DFB-Sportdirektorin Nia Künzer fragt: Wenn du dir eine Spielerin aus der DFB-Geschichte aussuchen kannst, die heute noch mit euch auf dem Platz stehen würde. Wen würdest du nehmen?

Gwinn: Hundertprozentig Birgit Prinz! Sie war die erste Fußballerin, zu der ich aufgeschaut habe, ist eine absolute Legende. Ich würde ihr gern ein paar Flanken auflegen, und sie schießt uns dann zum Titel (lacht).

Bundestrainer Christian Wück fragt: Weißt du eigentlich, dass ich eine sehr prägende Person in deinem Leben schon viel länger kenne als du?

Gwinn: Ja, mein Freund Conni (Ex-Torhüter Constantin Frommann, Anm. d. Red.) hat mehrere Jahre unter Christian Wück in U-Nationalmannschaften gespielt. Ich habe ihn natürlich sofort gelöchert: Wie tickt er so? Was zeichnet ihn aus? Wie ist er auf dem Platz? Conni ist super mit ihm klargekommen. So 16-, 17-jährige Jungs zu handeln – da muss man schon ein Händchen für haben. Das Beste, was er gesagt hat: Christian hat mit dem Sieg bei der U17-WM und U17-EM bewiesen, dass er Titel holen kann. Das ist ein gutes Omen für uns.

Ihre ehemalige Zimmerpartnerin Merle Frohms fragt: Hast du schon zwei neue Engel im Team?

Gwinn: Merle, Sara Doorsoun und ich hatten eine WhatsApp-Gruppe mit unserem Zeugwart, mit dem Titel: „Drei Engel für Stevie“. Es gibt ja immer einen Raum, wo das ganze Equipment steht, und da gibt es eine Kiste, wo nur ein Handtuch drüberliegt und Süßigkeiten drunter versteckt sind. Haribo und Schokolade. Über die WhatsApp-Gruppe konnten wir immer unsere Bestellungen aufgeben (lacht).

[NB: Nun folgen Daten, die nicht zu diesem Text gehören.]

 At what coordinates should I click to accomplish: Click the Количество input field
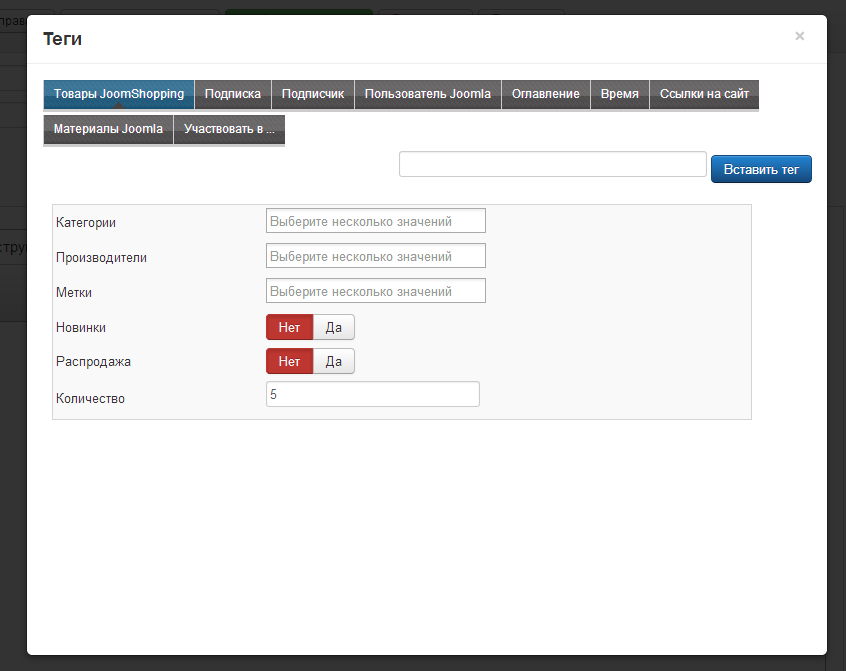click(372, 395)
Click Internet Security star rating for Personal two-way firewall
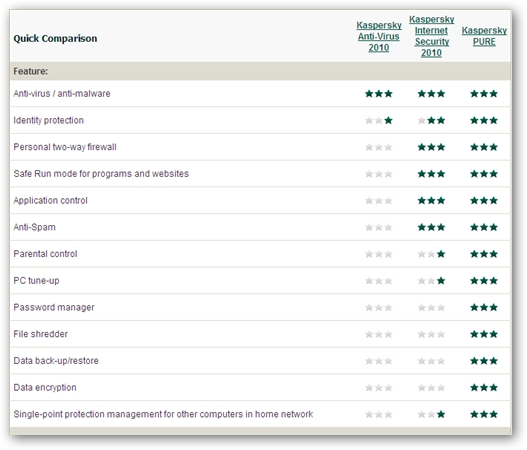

Zeugwart Steve Smith fragt: Warum stehst du seit Neuestem so früh auf?

Gwinn: Ich bin von Natur aus kein Frühaufsteher, war immer relativ spät beim Frühstück, bis ich das Buch „Die 1%-Methode“ gelesen habe, in dem es darum geht, mehr aus sich herauszuholen. Dort steht, dass man viel produktiver am Morgen ist, wenn man früh aufsteht. Ich habe es ausprobiert, und es tut mir megagut. Deswegen bin ich inzwischen eine der Ersten beim Frühstück.

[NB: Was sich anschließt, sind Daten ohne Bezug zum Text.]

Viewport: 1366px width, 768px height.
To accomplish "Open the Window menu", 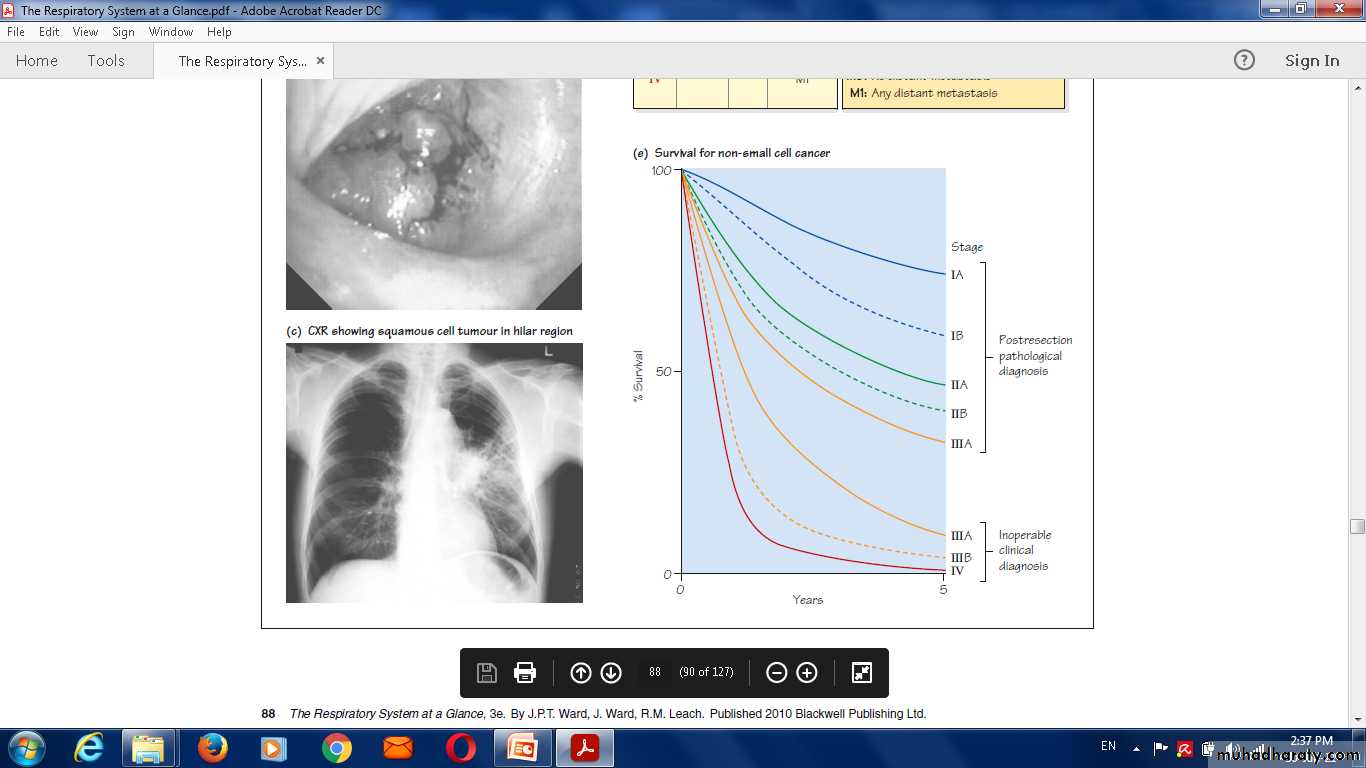I will point(171,32).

Die Schlussfrage kommt von TV-Star und Comedian Matze Knop: Du bist ja großer Ballermann- und auch Schlager-Fan. Welcher Song ist gerade der beste, um Titel zu feiern?

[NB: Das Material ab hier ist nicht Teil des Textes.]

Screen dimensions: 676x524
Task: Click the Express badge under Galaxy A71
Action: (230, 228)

Gwinn: Auf jeden Fall ,Wackelkontakt‘ von Oimara. Als wir mit Bayern das Double gewonnen hatten, gab es auf dem Rathausmarkt sogar eine spezielle Version nur für uns. Ich liebe es sowieso, nach gewonnenen Spielen in der Kabine zu tanzen und zu singen – und hoffe, dass wir das bei der EM bis zum Ende erleben werden.